WORKING DATA:
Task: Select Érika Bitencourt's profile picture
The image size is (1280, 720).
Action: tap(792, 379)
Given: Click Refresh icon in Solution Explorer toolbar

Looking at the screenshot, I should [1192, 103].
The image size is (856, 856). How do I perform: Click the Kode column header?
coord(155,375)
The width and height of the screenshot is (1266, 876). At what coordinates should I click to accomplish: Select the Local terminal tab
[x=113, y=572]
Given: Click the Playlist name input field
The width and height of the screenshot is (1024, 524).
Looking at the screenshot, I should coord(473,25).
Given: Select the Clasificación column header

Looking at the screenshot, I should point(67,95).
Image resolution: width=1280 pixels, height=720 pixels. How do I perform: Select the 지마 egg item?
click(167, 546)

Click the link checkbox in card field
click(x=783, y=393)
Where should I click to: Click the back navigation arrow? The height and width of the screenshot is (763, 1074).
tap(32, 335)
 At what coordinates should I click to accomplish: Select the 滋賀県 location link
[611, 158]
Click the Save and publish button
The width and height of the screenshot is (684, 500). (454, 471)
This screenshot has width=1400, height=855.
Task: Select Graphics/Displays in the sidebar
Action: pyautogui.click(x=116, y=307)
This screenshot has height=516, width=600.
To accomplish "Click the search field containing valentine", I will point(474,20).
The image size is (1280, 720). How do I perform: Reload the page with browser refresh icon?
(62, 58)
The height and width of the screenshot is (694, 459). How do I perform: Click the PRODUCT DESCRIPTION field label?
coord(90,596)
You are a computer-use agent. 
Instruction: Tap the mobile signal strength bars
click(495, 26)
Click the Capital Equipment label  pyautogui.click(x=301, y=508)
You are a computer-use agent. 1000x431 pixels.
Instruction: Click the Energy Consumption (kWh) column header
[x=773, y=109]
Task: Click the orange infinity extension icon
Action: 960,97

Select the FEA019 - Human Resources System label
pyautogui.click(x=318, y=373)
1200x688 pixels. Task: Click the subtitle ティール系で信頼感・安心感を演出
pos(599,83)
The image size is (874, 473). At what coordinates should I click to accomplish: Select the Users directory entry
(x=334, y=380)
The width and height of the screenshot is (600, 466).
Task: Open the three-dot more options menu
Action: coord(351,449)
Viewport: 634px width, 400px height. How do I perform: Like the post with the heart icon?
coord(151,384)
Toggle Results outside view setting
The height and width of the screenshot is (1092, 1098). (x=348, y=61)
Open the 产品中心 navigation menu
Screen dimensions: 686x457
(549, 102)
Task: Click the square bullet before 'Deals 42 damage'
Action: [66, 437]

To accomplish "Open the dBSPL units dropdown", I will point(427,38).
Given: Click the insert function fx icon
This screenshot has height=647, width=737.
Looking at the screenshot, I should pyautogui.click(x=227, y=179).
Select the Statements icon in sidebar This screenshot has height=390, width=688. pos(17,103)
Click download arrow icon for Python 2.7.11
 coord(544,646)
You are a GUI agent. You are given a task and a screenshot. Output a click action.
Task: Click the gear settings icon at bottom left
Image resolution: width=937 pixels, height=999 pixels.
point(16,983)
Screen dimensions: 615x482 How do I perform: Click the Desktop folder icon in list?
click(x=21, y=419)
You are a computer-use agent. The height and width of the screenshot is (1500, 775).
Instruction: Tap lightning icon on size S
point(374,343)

PROBLEM TO SOLVE:
Write down all of the listing exactly.

SOLUTION:
Task: Select Érika Bitencourt's profile picture
The image size is (1280, 720).
Action: tap(792, 379)
Given: Click Refresh icon in Solution Explorer toolbar

Looking at the screenshot, I should [1192, 103].
The image size is (856, 856). How do I perform: Click the Kode column header?
coord(155,375)
The width and height of the screenshot is (1266, 876). At what coordinates should I click to accomplish: Select the Local terminal tab
[x=113, y=572]
Given: Click the Playlist name input field
The width and height of the screenshot is (1024, 524).
Looking at the screenshot, I should coord(473,25).
Given: Select the Clasificación column header

Looking at the screenshot, I should point(67,95).
Image resolution: width=1280 pixels, height=720 pixels. How do I perform: Select the 지마 egg item?
click(167, 546)

Click the link checkbox in card field
click(x=783, y=393)
Where should I click to: Click the back navigation arrow? The height and width of the screenshot is (763, 1074).
tap(32, 335)
 At what coordinates should I click to accomplish: Select the 滋賀県 location link
[611, 158]
Click the Save and publish button
The width and height of the screenshot is (684, 500). (454, 471)
This screenshot has width=1400, height=855.
Task: Select Graphics/Displays in the sidebar
Action: pyautogui.click(x=116, y=307)
This screenshot has height=516, width=600.
To accomplish "Click the search field containing valentine", I will point(474,20).
The image size is (1280, 720). How do I perform: Reload the page with browser refresh icon?
(62, 58)
The height and width of the screenshot is (694, 459). How do I perform: Click the PRODUCT DESCRIPTION field label?
coord(90,596)
You are a computer-use agent. 
Instruction: Tap the mobile signal strength bars
click(495, 26)
Click the Capital Equipment label  pyautogui.click(x=301, y=508)
You are a computer-use agent. 1000x431 pixels.
Instruction: Click the Energy Consumption (kWh) column header
[x=773, y=109]
Task: Click the orange infinity extension icon
Action: 960,97

Select the FEA019 - Human Resources System label
pyautogui.click(x=318, y=373)
1200x688 pixels. Task: Click the subtitle ティール系で信頼感・安心感を演出
pos(599,83)
The image size is (874, 473). At what coordinates should I click to accomplish: Select the Users directory entry
(x=334, y=380)
The width and height of the screenshot is (600, 466).
Task: Open the three-dot more options menu
Action: coord(351,449)
Viewport: 634px width, 400px height. How do I perform: Like the post with the heart icon?
coord(151,384)
Toggle Results outside view setting
The height and width of the screenshot is (1092, 1098). (x=348, y=61)
Open the 产品中心 navigation menu
Screen dimensions: 686x457
(549, 102)
Task: Click the square bullet before 'Deals 42 damage'
Action: [66, 437]

To accomplish "Open the dBSPL units dropdown", I will point(427,38).
Given: Click the insert function fx icon
This screenshot has height=647, width=737.
Looking at the screenshot, I should pyautogui.click(x=227, y=179).
Select the Statements icon in sidebar This screenshot has height=390, width=688. pos(17,103)
Click download arrow icon for Python 2.7.11
 coord(544,646)
You are a GUI agent. You are given a task and a screenshot. Output a click action.
Task: Click the gear settings icon at bottom left
Image resolution: width=937 pixels, height=999 pixels.
point(16,983)
Screen dimensions: 615x482 How do I perform: Click the Desktop folder icon in list?
click(x=21, y=419)
You are a computer-use agent. The height and width of the screenshot is (1500, 775).
Instruction: Tap lightning icon on size S
point(374,343)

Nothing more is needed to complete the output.